Their findings, published on the Web site of the American Enterprise Institute-Brookings Joint Center for Regulatory Studies, run counter to the conclusions of more than 125 other studies, 70 percent of Americans in a 2003 Gallup Poll who said drivers on cell phones cause accidents, and the reasoning behind complete or partial bans on using cell phones in at least 14 states. The issue is on the agenda in several foreign countries as well.
"We were quite shocked," admitted Saurabh Bhargava, who with co-author Vikram Pathania set out to satisfy a curiosity about drivers who use their cell phones despite the commonly perceived perils.

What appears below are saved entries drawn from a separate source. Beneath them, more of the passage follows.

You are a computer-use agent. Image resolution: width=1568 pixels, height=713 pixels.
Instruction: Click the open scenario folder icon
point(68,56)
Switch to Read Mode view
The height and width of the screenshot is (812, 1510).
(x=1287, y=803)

The students point to data revealing that the average amount of time a cell phone subscriber spends on calls has surged from 140 to 740 minutes a month since 1993. In addition, about 40 percent of drivers acknowledge using their cell phones at some point while driving, and cell phone ownership is skyrocketing, up from about 2 percent in 1990 to more than 75 percent in 2006.
The researchers also found - not surprisingly - that calls made just after 9 p.m. on weekdays, the point when off-peak, "free minutes" kick in on many cell phone plans, have increased by 20 to 30 percent. In a 2006 Pew Research Survey, 44 percent of cell phone-using respondents said they wait until after 9 p.m. on weekdays to make non-urgent calls.
Pathania said the jump in call volume just after 9 p.m. on weekdays should have translated into a jump in the number of crashes, too.
Yet, when the UC Berkeley researchers examined the number of fatal vehicular accidents from 1987 to 2005 in all states, as well the number of all crashes in seven states in roughly the same period, they found the crash rate had remained flat or had fallen. Plus, the crash rate declined steadily over the course of a typical weekday evening, even after 9 p.m., reflecting a pattern almost unchanged since the early 1990s when few people owned cell phones, they say in their report, "Driving Under the (Cellular) Influence: The Link Between Cell Phone Use and Vehicle Crashes."
In what is probably the best-known and widely cited study on accidents and cell phones, researchers at the University of Toronto and Stanford University in 1997 concluded that using a cell phone while driving increased the odds of an accident four-fold, comparable to driving under the influence of illegal levels of alcohol.
So what might explain the lack of a link between vehicular mishaps and drivers on their cell phones?
"Maybe drivers aren't as irrational as we think they are," said Bhargava. "In real life, people may be aware of the risks of cell phones, and they may adjust their driving behavior."
The researchers said drivers on cell phones may move into slower traffic lanes, increase the distance between their cars and others, or pull over to the side of the road to talk. They may also "substitute" across sources of risk by talking on the phone instead of, for example, fiddling with the radio or conversing with a fellow passenger. Maybe cell phone use helps to keep some drivers, such as long-distance truckers, awake and alert, Bhargava and Pathania said. They also theorized that cell phone use is more problematic when driving in poor weather conditions or for drivers in certain demographic groups, such as teenagers.
Bhargava and Pathania compared trends in cell phone ownership and crashes over time, sought out possible differences in urban versus rural crash rates related to varying rates of cell phone ownership in those regions, and estimated the impacts of laws restricting cell phone use. "None of the additional analyses produces evidence for a positive link between cellular use and vehicular crashes," they concluded.
The economists don't dispute that using cell phones while driving can be dangerous. Bhargava conducted his own personal experiment, talking on his cell phone while driving in Minnesota this summer. Acknowledging that he doesn't often drive, much less drive and talk on the cell phone at the same time, Bhargava said he almost crashed twice on that trip.
"Our research should not be viewed as an endorsement to use cell phones in a negligent way," he said. "It certainly may be risky for a marginal user."
Pathania added another cautionary note: "Since we know that certain demographic groups such as teenagers frequently call and text while driving, and that they are also risky, inexperienced drivers, further research is needed in this area. Laws banning cell phone use in cars for such groups may well have some merit."
UC Berkeley economist David Card said the researchers' study supersedes existing ones and uses "more reliable methods that cleverly overcome the problem of making inferences about the 'causal effects' of cell phone use by focusing on the surge in use at the time when rates fall."